Sunday, December 8, 2013

Using lazy-seq

the documentation of lazy-seq says:

(lazy-seq & body)
Takes a body of expressions that returns an ISeq or nil, and yields
a Seqable object that will invoke the body only the first time seq
is called, and will cache the result and return it on all subsequent
seq calls. See also - realized?

To illustrate in an example below to calculate the Fibonacci series. We utilize this lazy-seq function.

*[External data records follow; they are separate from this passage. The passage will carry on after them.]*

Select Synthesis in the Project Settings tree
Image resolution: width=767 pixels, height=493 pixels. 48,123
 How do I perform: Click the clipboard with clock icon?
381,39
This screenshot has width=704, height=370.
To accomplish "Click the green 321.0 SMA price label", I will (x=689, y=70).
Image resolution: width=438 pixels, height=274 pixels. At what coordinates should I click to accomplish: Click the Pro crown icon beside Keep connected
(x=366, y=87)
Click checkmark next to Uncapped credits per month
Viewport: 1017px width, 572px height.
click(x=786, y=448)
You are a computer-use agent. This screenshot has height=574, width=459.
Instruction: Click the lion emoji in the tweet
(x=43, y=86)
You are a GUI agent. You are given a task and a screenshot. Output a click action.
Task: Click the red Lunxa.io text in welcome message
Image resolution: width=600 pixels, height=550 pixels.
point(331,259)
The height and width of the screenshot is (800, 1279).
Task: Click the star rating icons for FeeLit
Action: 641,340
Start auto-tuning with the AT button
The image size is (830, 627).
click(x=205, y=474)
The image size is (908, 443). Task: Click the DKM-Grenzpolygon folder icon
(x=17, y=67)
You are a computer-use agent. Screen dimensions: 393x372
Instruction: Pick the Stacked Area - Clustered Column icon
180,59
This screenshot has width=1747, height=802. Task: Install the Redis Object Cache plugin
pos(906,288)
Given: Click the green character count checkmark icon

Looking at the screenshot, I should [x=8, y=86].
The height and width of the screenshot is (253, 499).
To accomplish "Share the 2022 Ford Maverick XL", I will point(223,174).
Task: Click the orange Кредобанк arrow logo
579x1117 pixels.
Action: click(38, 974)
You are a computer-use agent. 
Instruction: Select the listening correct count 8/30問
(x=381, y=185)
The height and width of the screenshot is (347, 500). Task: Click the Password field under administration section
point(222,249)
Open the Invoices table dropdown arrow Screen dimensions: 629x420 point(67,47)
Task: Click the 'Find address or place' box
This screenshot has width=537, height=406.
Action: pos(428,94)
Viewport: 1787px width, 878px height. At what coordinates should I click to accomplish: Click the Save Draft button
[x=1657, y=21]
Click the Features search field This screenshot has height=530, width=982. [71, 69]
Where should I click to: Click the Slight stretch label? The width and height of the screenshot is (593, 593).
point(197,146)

(defn fibs2_sq [a b] (cons a (lazy-seq (fibs2_impl b (+ a b)))))
(fibs2_sq 0 1)

The output is something like (assuming you run (set! *print-length* 10) to limit the length of values being printed):
(0 1 1 2 3 5 8 13 21 34 55 89 ...)

This look normal, but what if we remove the invocation of lazy-seq function, and run below code:

(defn fibs_sq [a b] (cons a (fibs_sq b (+ a b))))
(take 10 (fibs_sq 0 1))

You will first hit an error saying:
ArithmeticException integer overflow  clojure.lang.Numbers.throwIntOverflow (Numbers.java:1388)

After change the second expression to
(take 10 (fibs_sq 0N 1N))

You still hit below error:
StackOverflowError   java.math.BigInteger.add (BigInteger.java:1048)

The implication is that lazy-seq only runs the code it wraps when needed. Otherwise, you run into an infinite loop, trying to produce an infinite sequence.